ADD COMMENT • link 7 months ago James W. MacDonald 65k

0

Entering edit mode

Hi James,

Thanks very much for your explanation, indeed, the reason I was trying to avoid using the intercept-based model was because while we will also do simple comparisons, the interactions between the factors - assay, regime and origin - are the main point of the study.

In that case, would it be best to run the intercept model for the simple comparisons - such as ancestral vs. other regimes, Brazil vs the other origins - and then use a non-intercept model for the interactive effects? How would you set up the design model for something like origin by regime effects? Something like this?

design <- model.matrix(~0 + as.factor(files$Assay) + files$Regime + files$Origin + files$Regime*files$Origin)

ADD REPLY • link 7 months ago alex.hart • 0

0

Entering edit mode

You have a fairly complex experiment that will take some sophistication to analyze appropriately.
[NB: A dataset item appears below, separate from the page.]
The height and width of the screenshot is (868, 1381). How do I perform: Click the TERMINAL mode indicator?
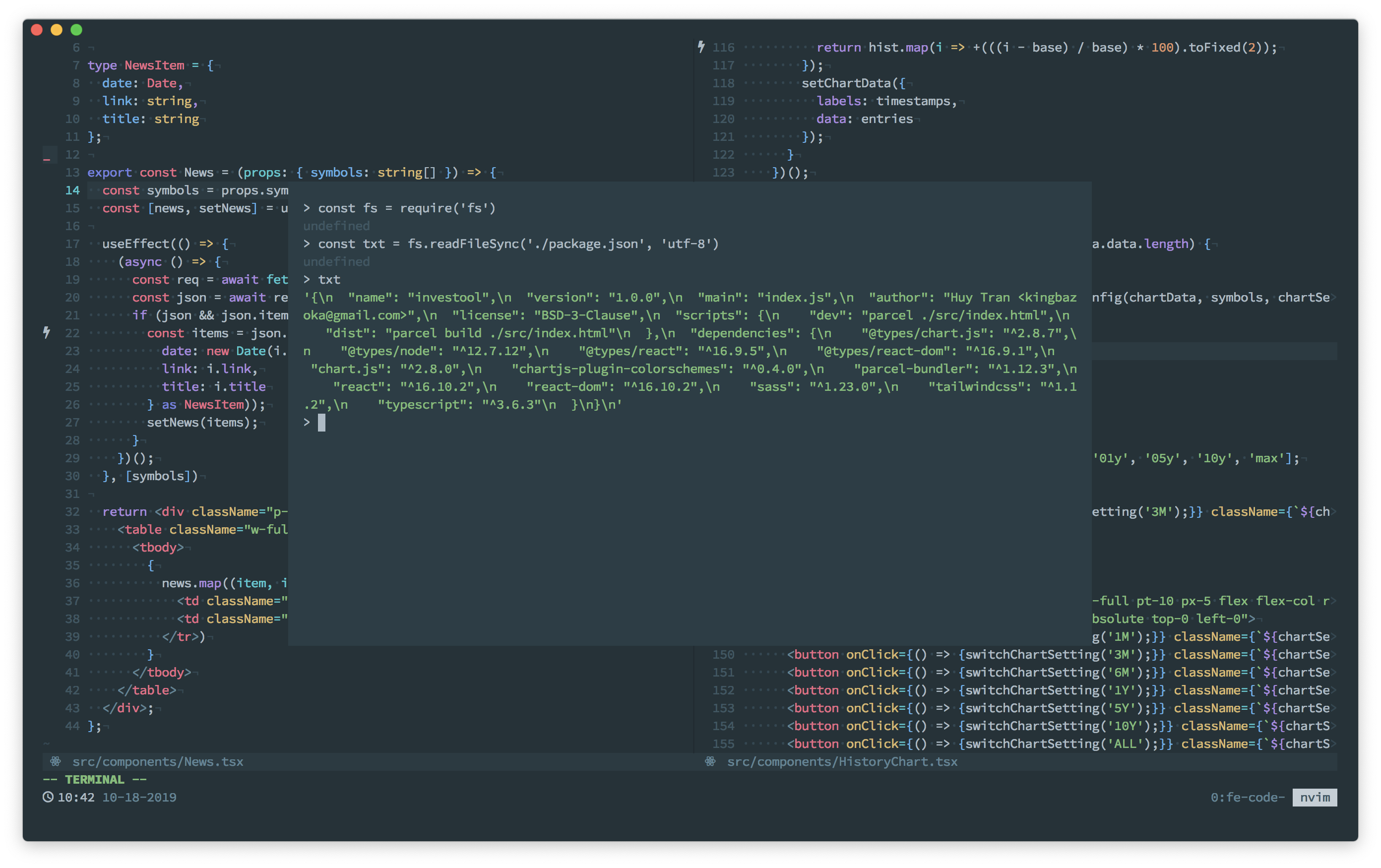pos(95,779)
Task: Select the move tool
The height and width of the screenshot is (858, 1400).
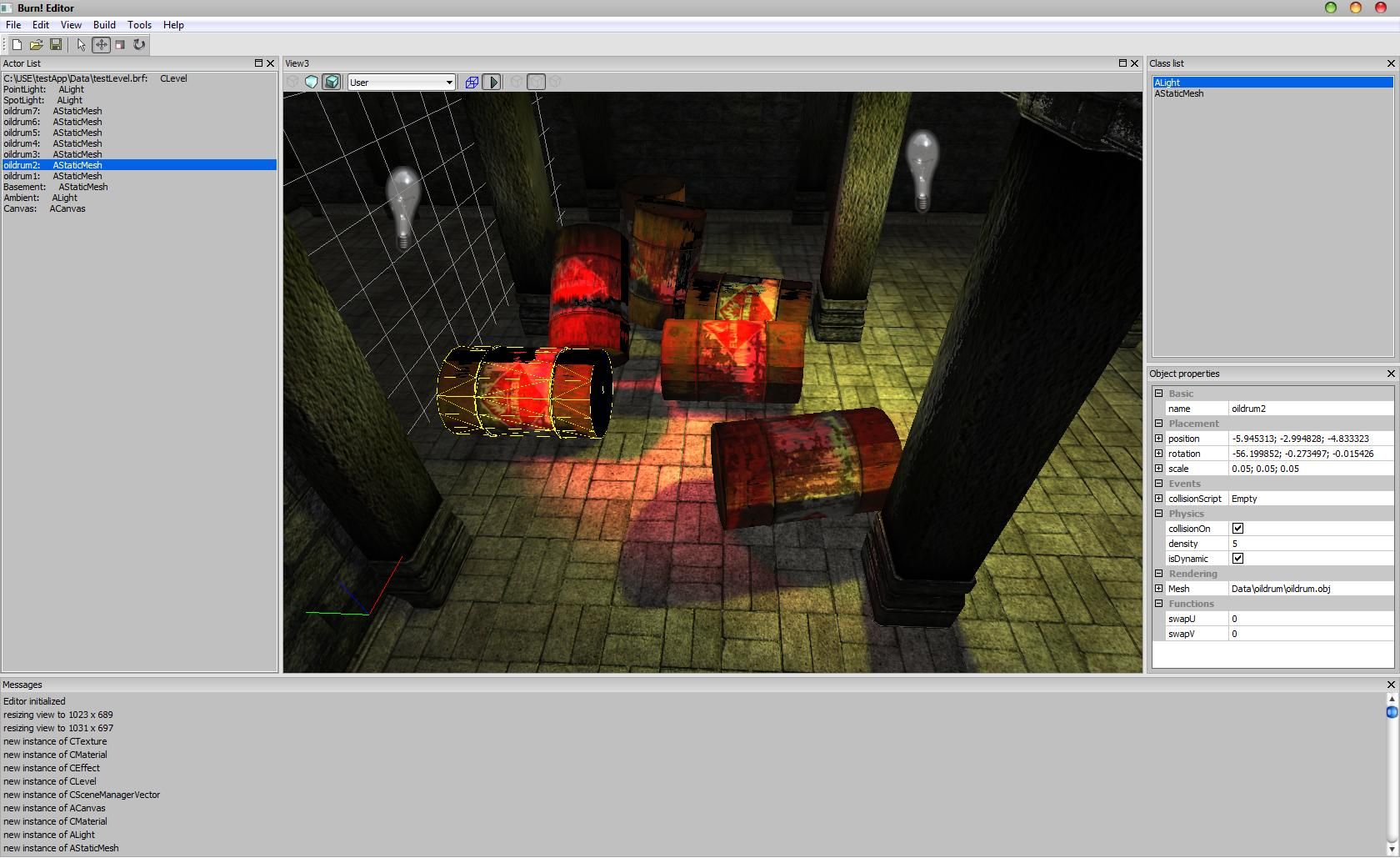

You would do well to find a local statistician with whom you can collaborate.

ADD REPLY • link 7 months ago James W. MacDonald 65k

score 0 · Answer 2 · 2023-09-07

You're getting mixed up between simple additive models on one hand and factorial models using all possible interactions of factors on the other. The group-means approach without an intercept is only applicable for the latter. Your situation is actually much simpler. You don't even need contrasts at all.

As James has said, you just define:

> Assay <- factor(files$Assay)
> Regime <- factor(files$Regime)
> Origin <- factor(files$Origin)
> design <- model.matrix(~Assay + Regime + Origin)

Then

keep <- filterByExpr(counts, design)
y < counts[keep, ,keep.lib.size=FALSE]
y <- normLibSizes(y)
y <- estimateDisp(y,design)
fit <- glmQLFit(y, design)

To compare Hot to Ancestral you just use

q <- glmQLFTest(fit, coef="RegimeHot")
topTags(q)

All other contrasts can be extracted just as easily. There's no need to define groups at all, in fact defining groups is wrong because your simple additive linear model is not equivalent to groups.

I'm not sure where you got the idea that filterByExpr requires a group variable. What it actually needs is the correct design matrix!